By the way, foreigners unanimously noted that men and women either wash together in the Russian bath, or the compartments for them are separated only by a small partition, and they all run out together to plunge into the snow or into the river without hesitation. For them, it was a real exotic. In Russia, it was only in 1743 that the Senate, by a special decree, forbade men and women to wash in commercial baths. The decree began to be observed, but only in large cities.

A lot of foreigners were also surprised by the fact that Russian marital duties are associated with washing in a bathhouse. Before the wedding, the bride and groom always washed in the bathhouse, which was a continuation of a kind of "bachelor party" and "bachelorette party", and after the wedding night they already went to the bathhouse together. Russian monarchs followed this custom for a long time. Moreover, if on ordinary days the king "was pleased to sleep with the queen", then in the morning they both went to the bathhouse, where they washed together or separately with their entourage. It is curious that, according to this principle, the boyars immediately figured out that False Dmitry and his wife were clearly “not their own for Rus'”, they didn’t go to the bathhouse together.

To the credit of foreigners, many understood that the Russians were far ahead of them in matters of hygiene. The Spaniard Ribero Sanchez, who was a doctor at the court of Elizabeth Petrovna, sincerely admired: “Everyone clearly sees how happy society would be if it had an easy, harmless and so real way that it could not only preserve health, but also heal or tame diseases, that happen so often. For my part, I consider only one Russian bath, properly prepared, to be capable of bringing such a great benefit to a person. When I think about the multitude of medicines from pharmacies and from chemical laboratories coming out, prepared by so many dependents, and brought from all over the world, I wanted to see that half or three-quarters of these buildings built everywhere at great expense would turn into Russian baths for the benefit of society. .

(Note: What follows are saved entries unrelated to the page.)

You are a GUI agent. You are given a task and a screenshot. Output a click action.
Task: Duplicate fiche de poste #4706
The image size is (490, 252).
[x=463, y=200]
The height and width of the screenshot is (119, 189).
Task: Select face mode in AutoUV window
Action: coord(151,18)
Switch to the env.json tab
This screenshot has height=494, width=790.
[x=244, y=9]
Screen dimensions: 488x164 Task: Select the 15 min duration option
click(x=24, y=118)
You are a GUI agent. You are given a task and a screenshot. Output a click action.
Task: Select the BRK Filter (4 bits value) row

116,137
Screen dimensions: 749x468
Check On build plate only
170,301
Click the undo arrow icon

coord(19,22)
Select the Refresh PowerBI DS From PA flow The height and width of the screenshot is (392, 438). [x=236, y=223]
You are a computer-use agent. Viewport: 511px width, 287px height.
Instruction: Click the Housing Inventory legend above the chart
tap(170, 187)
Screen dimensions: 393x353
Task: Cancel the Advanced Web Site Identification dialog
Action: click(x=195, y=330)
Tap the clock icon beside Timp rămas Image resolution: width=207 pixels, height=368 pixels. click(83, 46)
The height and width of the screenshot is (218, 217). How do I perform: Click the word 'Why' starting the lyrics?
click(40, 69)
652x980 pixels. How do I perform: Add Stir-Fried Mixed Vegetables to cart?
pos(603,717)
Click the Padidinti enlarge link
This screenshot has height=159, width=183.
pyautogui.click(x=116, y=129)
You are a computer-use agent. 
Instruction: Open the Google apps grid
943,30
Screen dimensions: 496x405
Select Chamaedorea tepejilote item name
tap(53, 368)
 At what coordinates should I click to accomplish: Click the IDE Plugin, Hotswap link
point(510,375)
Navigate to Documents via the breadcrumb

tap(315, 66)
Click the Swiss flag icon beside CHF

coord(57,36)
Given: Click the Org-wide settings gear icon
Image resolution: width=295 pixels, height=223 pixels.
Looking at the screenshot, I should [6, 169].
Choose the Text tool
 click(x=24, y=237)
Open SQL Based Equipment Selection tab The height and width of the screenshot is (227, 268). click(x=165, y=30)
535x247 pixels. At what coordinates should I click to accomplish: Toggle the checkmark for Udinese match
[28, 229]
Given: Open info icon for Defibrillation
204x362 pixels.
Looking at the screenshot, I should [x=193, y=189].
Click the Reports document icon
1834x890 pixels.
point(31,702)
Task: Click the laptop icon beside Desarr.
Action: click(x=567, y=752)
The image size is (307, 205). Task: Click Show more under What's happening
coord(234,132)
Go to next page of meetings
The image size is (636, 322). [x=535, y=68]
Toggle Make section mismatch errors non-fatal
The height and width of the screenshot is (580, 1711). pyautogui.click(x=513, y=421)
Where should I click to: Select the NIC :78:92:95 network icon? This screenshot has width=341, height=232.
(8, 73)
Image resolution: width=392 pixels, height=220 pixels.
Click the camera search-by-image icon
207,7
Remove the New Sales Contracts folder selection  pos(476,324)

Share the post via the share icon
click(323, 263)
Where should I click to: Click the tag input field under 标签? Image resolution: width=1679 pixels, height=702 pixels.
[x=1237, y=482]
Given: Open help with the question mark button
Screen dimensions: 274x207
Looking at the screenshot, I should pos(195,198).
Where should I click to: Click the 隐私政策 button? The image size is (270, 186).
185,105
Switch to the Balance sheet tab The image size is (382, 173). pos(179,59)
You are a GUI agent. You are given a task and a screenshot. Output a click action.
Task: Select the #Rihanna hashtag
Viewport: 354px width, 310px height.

He is echoed by the chamberlain Berholz, who got acquainted with the Russian bath in St. Petersburg. In his notes about Russia, he describes in detail the visit to the steam room and all the bathing rituals, noting that “at the end of all these operations, you feel as if you were born again.”


E. Korneev. Russian bath. Engraving

It is worth noting that many foreigners in Russia took root, becoming almost Russian in their habits. Naturally, they got used to the Russian bath. TO XIX century expensive, richly furnished bathhouses with good service and excellent buffets appeared in large cities. They quickly turned into a kind of clubs for wealthy people. In Moscow, the famous Sanduny became such a bath-club, where the entire color of the Russian nobility visited and where foreigners began to go with pleasure.

It is interesting that foreigners who had lived in Russia for a long time, upon returning to their homeland, began to build baths in their homes, which amazed their compatriots a lot. Especially quickly the Russian bath "conquered" Germany. “But we Germans,” wrote the German physician Max Plotten, “using this healing agent, never even mention its name, rarely remember that we owe this step forward in cultural development to our eastern neighbor.” Baths began to appear in other countries, and the Portuguese Antonio Sanches even published the book Respectful Essays on Russian Baths.

In Europe, they like to talk about the mysterious Russian soul and remember the great writers, philosophers, dancers, poets, scientists whom Russia gave to the world. But sometimes they forget that enlightened Europe was also taught elementary washing by Russia.